Vi la misma cosa con mis propios ojos en el Pabellón 7. Las pacientes solían rogar por un trago antes de retirarse, pero las enfermeras (la Srta. Hart y las otras) se rehusaban a abrir los baños para que pudieran saciar su sed.
[1] La “rope gang”, descrita en el capítulo XII, consistía en una cuerda larga de cincuenta y dos mujeres atadas por medio de cinturones de cuero alrededor de sus cinturas; cada una gritando, llorando o riendo, dependiendo de su delirio privado.

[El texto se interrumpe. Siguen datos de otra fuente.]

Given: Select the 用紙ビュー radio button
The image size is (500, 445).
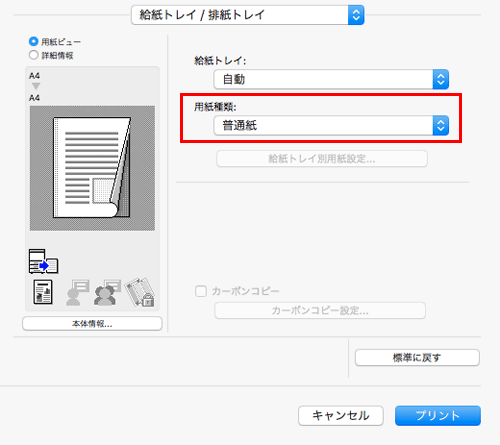Looking at the screenshot, I should [x=34, y=42].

[2] Láudano: tintura alcohólica de opio mezclada con otras especias, cuyo ingrediente activo es la morfina, aunque también contiene trazos de codeína y narcotina. Se utilizaba en jarabes medicinales a lo largo del siglo XIX en Europa para tratar una sarta de malestares, desde dolor de dientes, tos y ansiedad, hasta tratamiento para cáncer y otras enfermedades terminales.
[3] The Retreat se refiere a la sección del instituto con celdas de confinamiento solitario.